In January 1957, a public hearing was held by the U.S. Department of Health, Education & Welfare to consider the pollution. It was the first ever hearing on interstate water pollution under the federal Water Pollution Control Program. By early February, the secretary of HEW had issued an order to south Arkansas oil well operators to clean up their act. In August, the Louisiana Department of Wildlife and Fisheries reported the pollution had stopped.

Uranium Plant

On June 9, 1989, Claiborne Parish residents gathered on the courthouse lawn among tables of free food and drink for a speech by U.S. Senator J. Bennett Johnston. The food was paid for by Louisiana Energy Services, a collection of public and private energy companies stretching from Louisiana to Minnesota to England and Germany.

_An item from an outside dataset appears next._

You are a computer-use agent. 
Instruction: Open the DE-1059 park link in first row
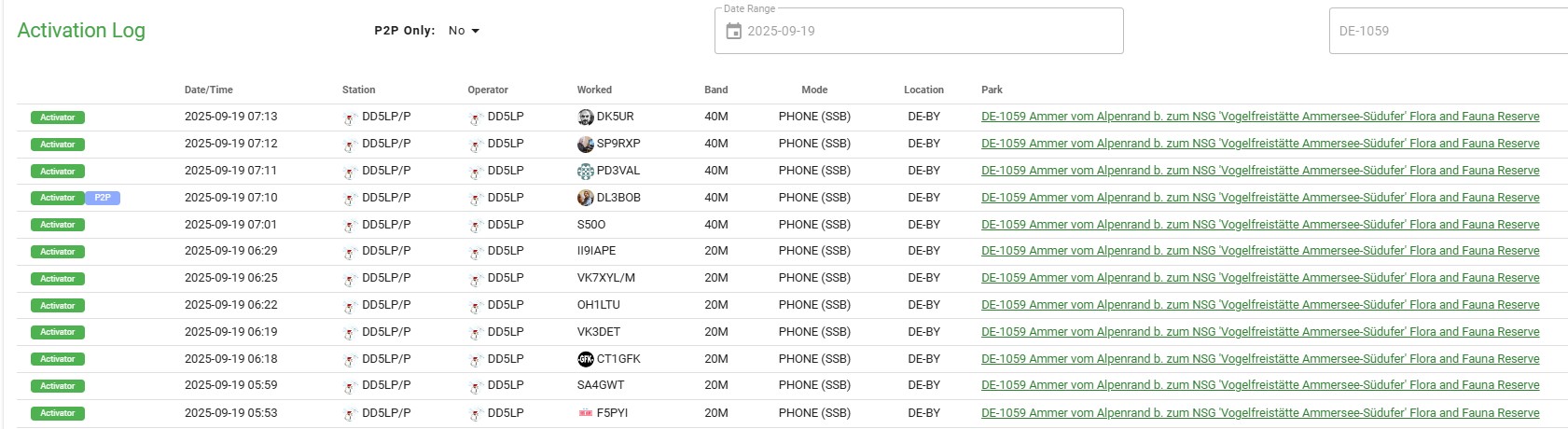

Senator Johnston announced the parish had been selected as the site of a new $855 million facility for enriching uranium for use in nuclear power plants. Homer had experienced a couple of oil booms, but in the preceding decades had fallen on hard times. A new industrial facility was just what the parish needed, said Johnston.

News of the proposed plant location came out later. The 442-acre site was a few miles northeast of Homer, straddling a road connecting two African American communities, Center Springs and Forest Grove. The residents of the two neighborhoods became alarmed when they learned the road would be closed. Those in Homer and in retirement homes on nearby Lake Claiborne learned that the plant would be built next to a creek that drained into their lake, they became worried as well.

Some believed the Claiborne Parish site was chosen because residents would be unlikely to resist. But when residents learned the plant would generate a vast amount of dangerous radioactive waste that would remain essentially forever, that little or no tax money would come in for at least ten years, and that the jobs would be for highly sophisticated engineers and the like, they fought the proposal.

An objection to the plant was filed with the Nuclear Regulatory Commission. Citizens challenged the need for the plant (no new nuclear plant had been built in the United States for many years). They challenged the financing for the facility, which looked shaky. And they suggested the site selection process was a violation of an executive order issued by President Clinton that required federal agencies ensure their actions avoided unfairly impacting communities of color.

The NRC proceedings dragged on for months. Formal hearings were finally held in Shreveport in March 1995. The plant’s opponents—who had formed a biracial group called CANT, for Citizens Against Nuclear Trash—sent buses of Claiborne citizens each day to observe the weeklong hearings. They received support among the Congressional Black Caucus and 182 environmental organizations from 18 countries. Extensive news coverage ensued.

One witness at the hearings, Dr. Robert Bullard, demonstrated to the commissioners that the process used by the energy company to select a site for its plant amounted to institutional racism, which violated both the National Environmental Policy Act and the Clinton executive order.

Eventually the NRC denied the application for the reasons alleged by CANT’s lawyers. For the first time, the NRC denied a license based on opposition from a citizen group, and it was the first time environmental injustice had been cited as a reason for such a ruling.

The outcome was celebrated in Center Springs, Forest Grove, and Homer, but it was just a beginning. Racial barriers in the town were breached. CANT people remained active, serving on the school board, the police jury, and the town council. Others were disappointed the expected jobs and tax revenue would never be.

The Corney pollution of the 1950s and the proposed uranium plant fight in the 1990s brought not only national but international attention to Claiborne Parish.